::: Given entries

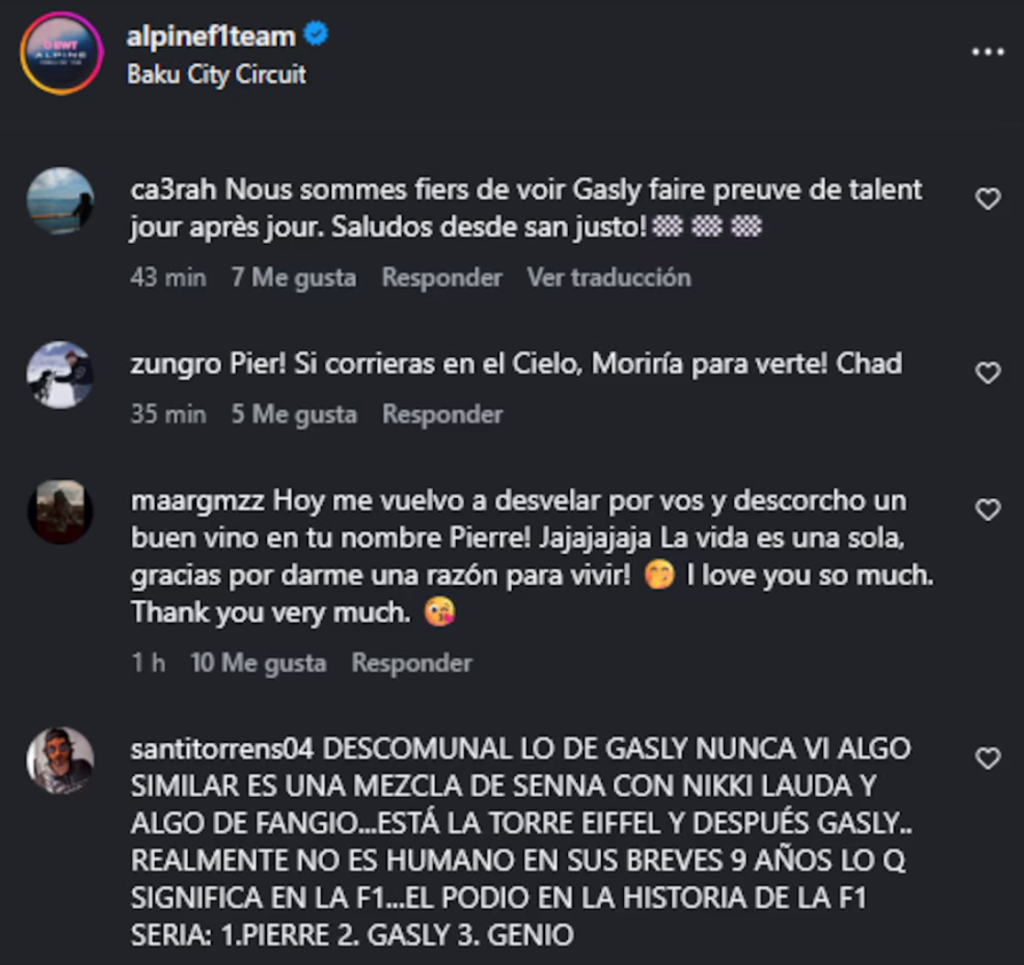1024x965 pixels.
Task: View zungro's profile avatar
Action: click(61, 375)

::::::
::: Given entries

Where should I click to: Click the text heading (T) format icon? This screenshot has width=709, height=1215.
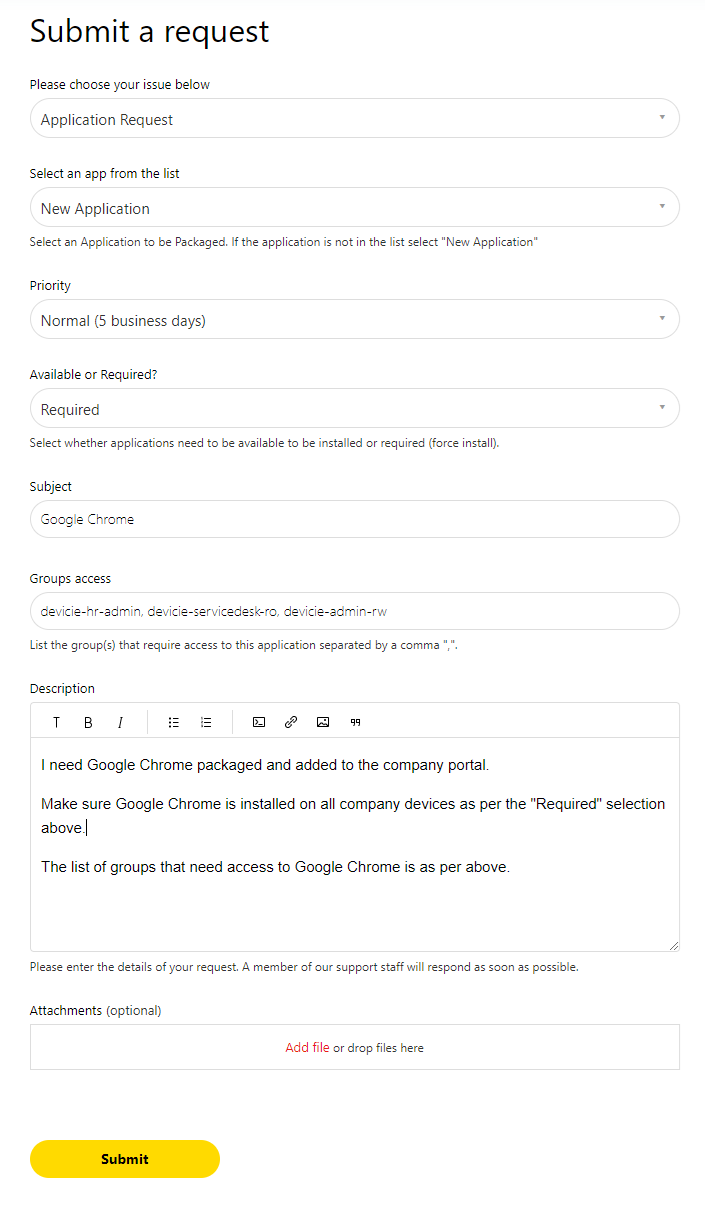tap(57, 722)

::::::
::: Given entries

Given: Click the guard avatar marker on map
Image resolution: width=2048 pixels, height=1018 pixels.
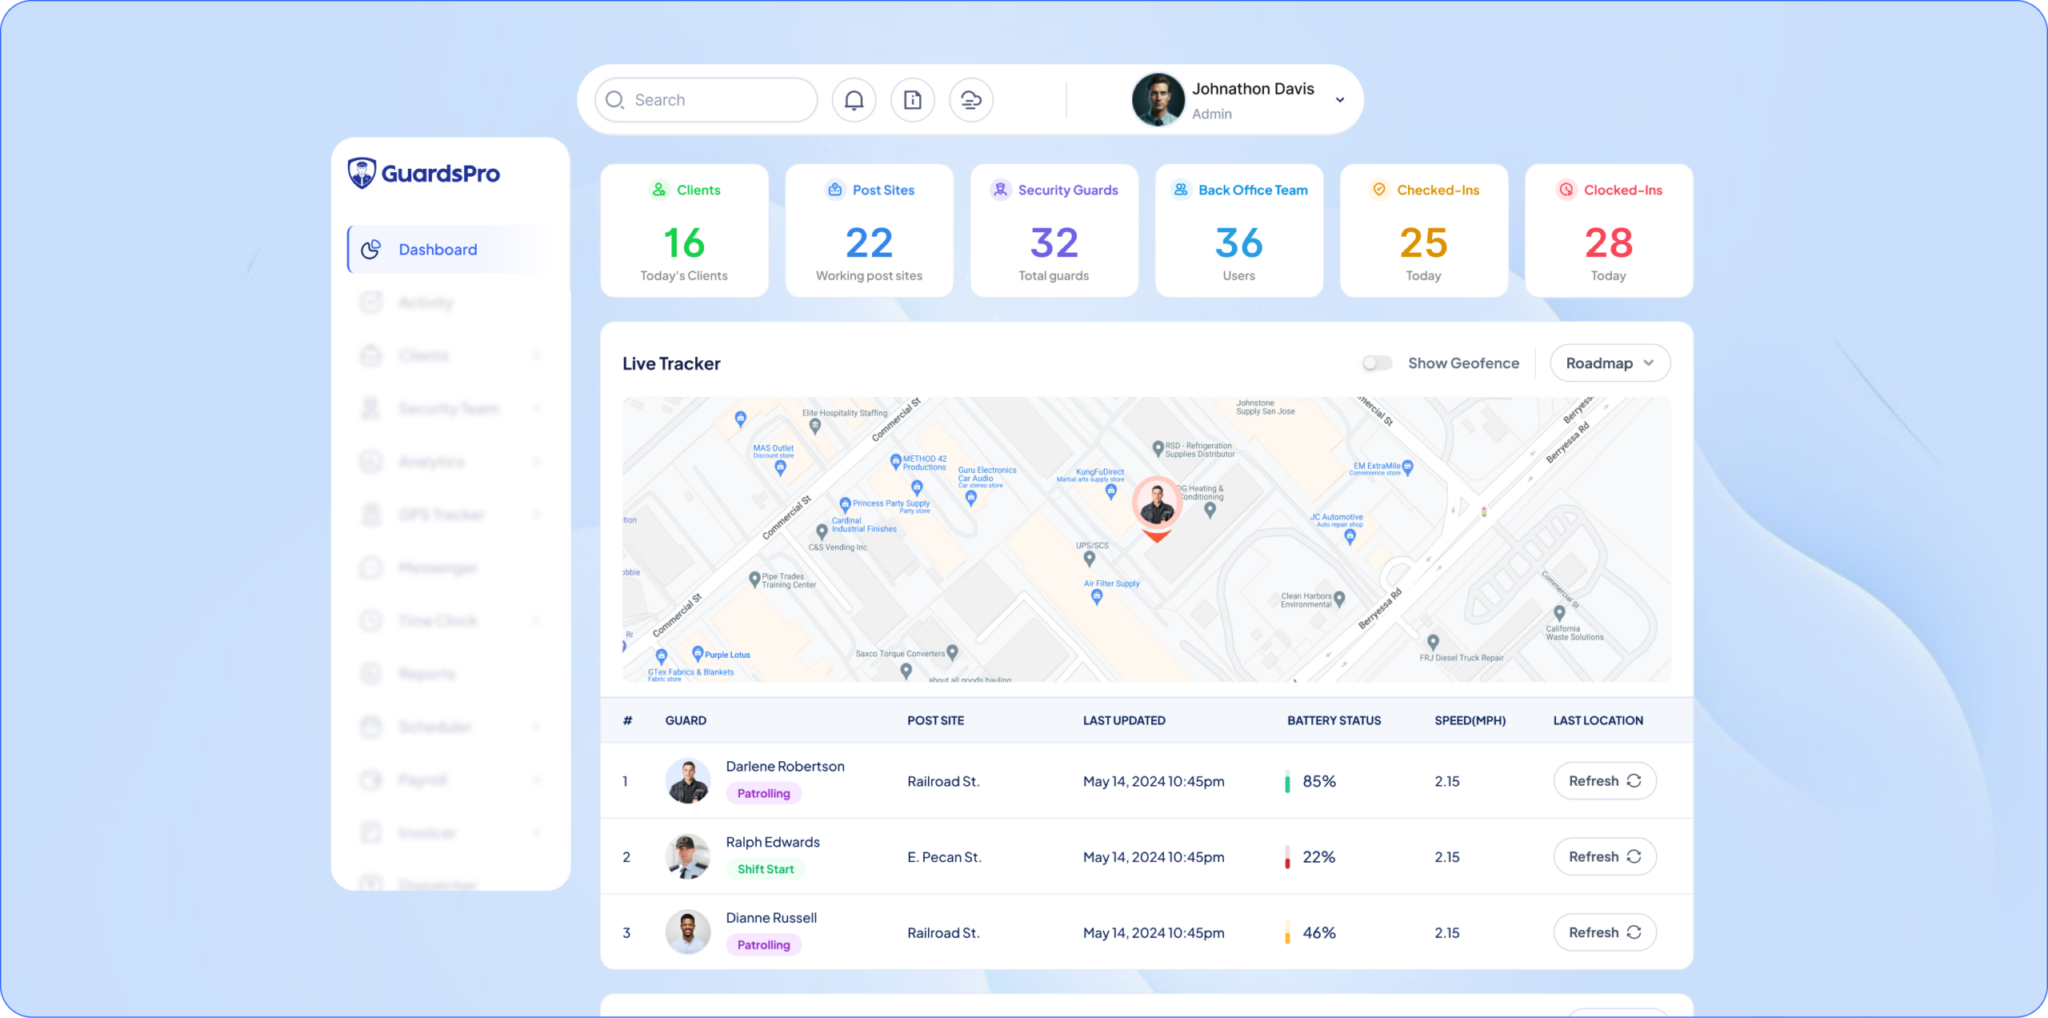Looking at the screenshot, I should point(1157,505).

::::::

*Given exercise*
Identify every line in the records above that contains the string "avatar" and copy each of those lines.

*Final result*
Task: View zungro's profile avatar
Given: Click the guard avatar marker on map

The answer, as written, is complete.